Word is slowly spreading about Ancestry.com's new grant program for state archives. Ancestry is promising to provide $1.5 million dollars in digitization services (though no money) to state repositories. Best of all, it has promised to keep the application requirements simple. The program is described at http://www.ancestrydps.com/programs.htm.
No archives has enough money for digitization, so the natural question to ask is whether this is a good deal for archivists and for the public. Unfortunately, the terms described in the agreement appear to be a step back from the terms Ancestry recently negotiated with NARA. And even those terms came under sharp criticism. Archivists thinking about the Ancestry program may wish to move cautiously.
While Ancestry calls its new program a "grant" program, in spirit it is much closer to the collaborative agreements it has signed with other repositories, most notably NARA. (NARA's agreement with Ancestry's parent, TGN, is found at http://www.archives.gov/digitization/tgn-agreement.pdf.) In practice, there is little difference between NARA's partnership and the activities to be undertaken in the state grant program. The big difference is that the partnership had to be negotiated and NARA could demand certain terms, while Ancestry gets to stipulate the terms of its "grant" program.
So what has Ancestry left out of its "grant" program that is found in NARA's agreement? The big difference concerns the scope of Ancestry's rights in the digitized documents. For example, in NARA's agreement, only Ancestry can provide online access to the material for the first five years. NARA can, however, sell copies of portions (but not all) of the digitized records on DVD or CD-ROM so long as there is an accompanying license agreement limiting further distribution of the material. In the state grant program, archives can only use the images for internal purposes for the first 5 years.

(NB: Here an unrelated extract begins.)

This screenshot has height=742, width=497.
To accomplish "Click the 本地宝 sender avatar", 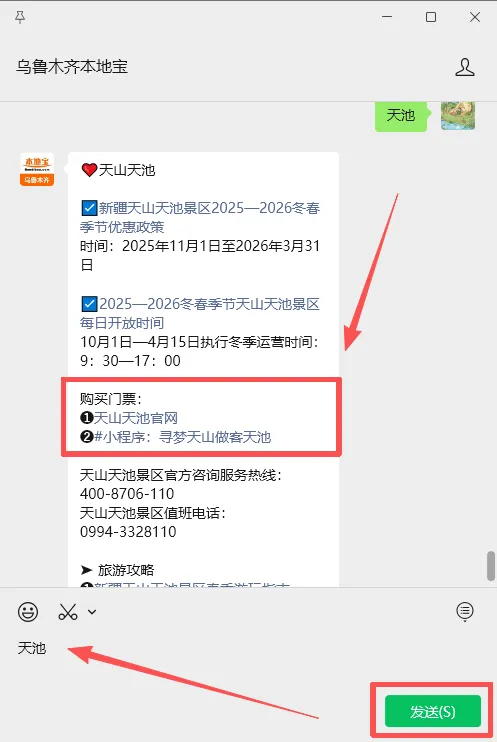I will 37,169.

After 5 years, NARA has full rights to use the digitzed content however it wants, including publishing it online themselves, selling the content, or providing it to a 3rd party. The state grant program is less generous: the Archives can publish the information on its own web site after 5 years, but it cannot provide it to 3rd party web sites (such as the Internet Archive or the Open Content Alliance). Since much of the interest in digital preservation is focused on shared digital repositories (see, for example, the recent announcement of the HATHI Trust), this limitation could become a serious impediment. Nor can the archives provide copies of indexes created as part of the project to 3rd parties (such as Google), which could seriously limit the public's ability to discover digitized archival records.
The restrictions on NARA's use of the digitized materials, which I always felt represented a reasonable balance between public interest and Ancestry's need to recoup its digitization investment, met with much criticism. See, for example, The NARA/TGN contract as a bad precedent and the debate at the ArchivesNext blog. In addition, the OCLC/RLG report on considerations in commercial-noncommercial partnerships in mass digitization recommended that while commercial partners may need exclusive rights to digital files for a period of time, ultimately the repository should assume unlimited ownership.

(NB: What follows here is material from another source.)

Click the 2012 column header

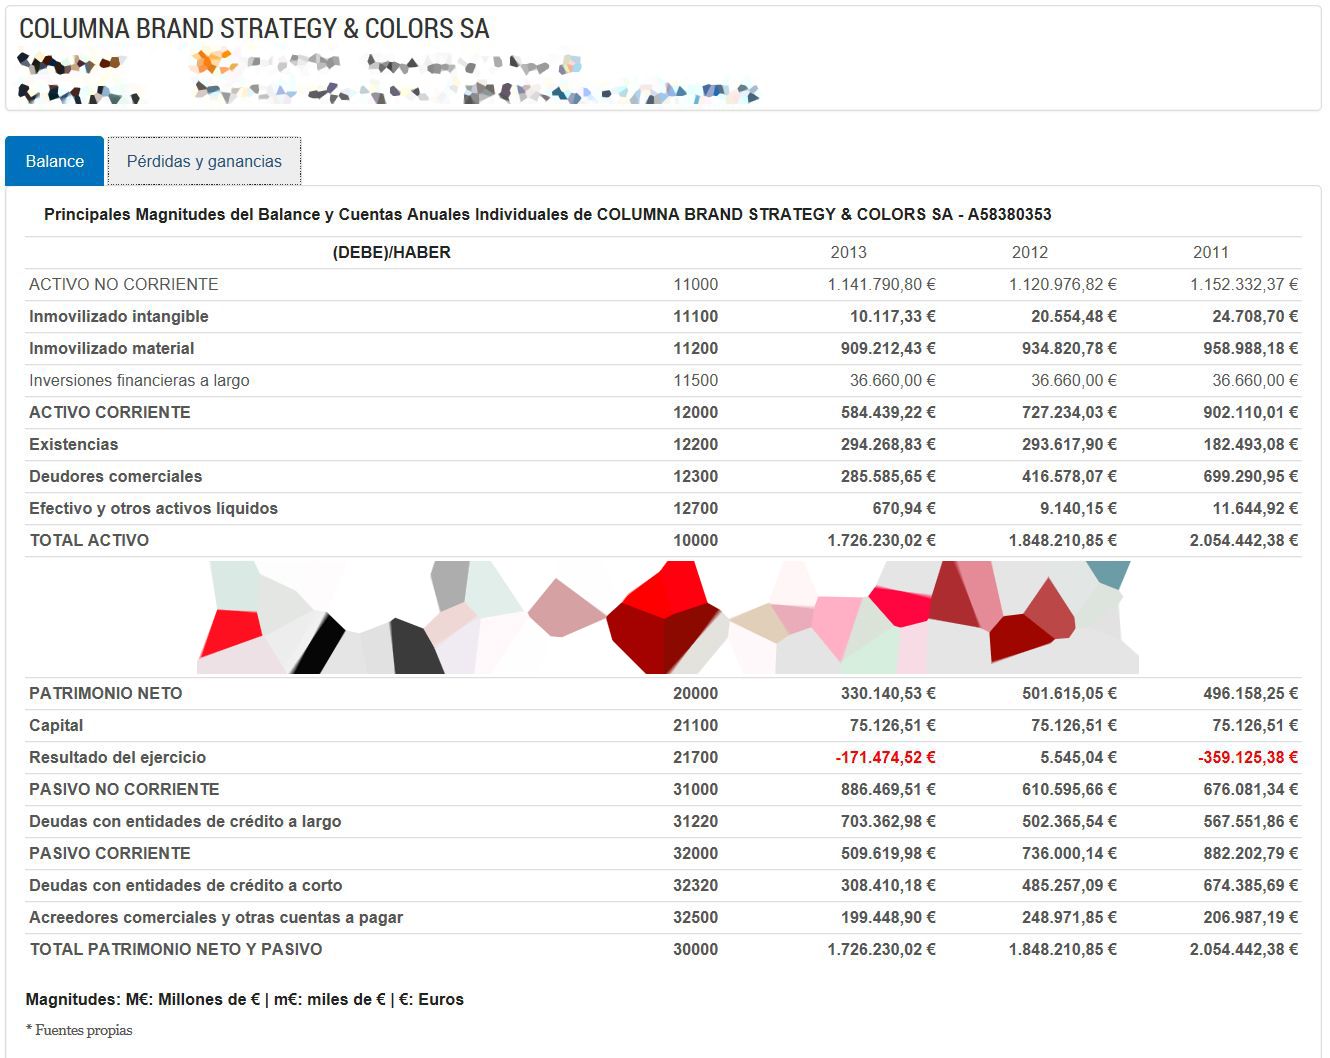[x=1029, y=252]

There are many areas discussed in the OCLC/RLG report that are not touched on in the grant terms. For example, will patron confidentiality and anonymity be protected when access to government records is through a commercial site? And while I am sure that Ancestry will digitize to the best of its ability, there is no discussion of the technical standards it will follow. SInce it is unlikely that much of this material will be digitized again, it is probably wise to make sure that it is done right the first time.

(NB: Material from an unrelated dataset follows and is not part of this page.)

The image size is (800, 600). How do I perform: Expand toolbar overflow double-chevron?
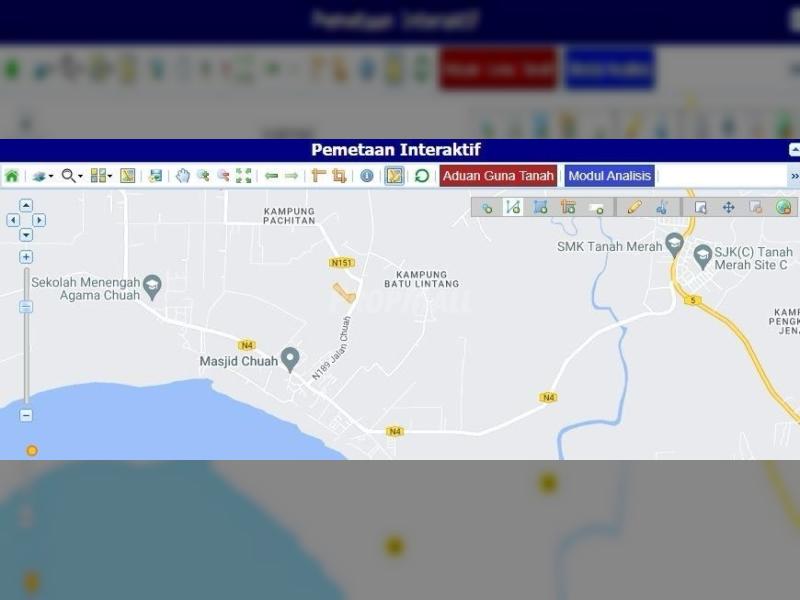(x=794, y=176)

It is really hard for cash-strapped archives to look a gift horse in the mouth. Anyone who has been involved in a digital project knows, however, that creating the scans is the simplest (and cheapest) part of the project. The real money comes in preparing material for scanning (if it has not already been filmed), shipping and reshelving it, and preparing metadata. Any archives that participates in the grant program is going to make a substantial contribution of its own funds. It had best make sure that the resulting product is worth the substantial investment.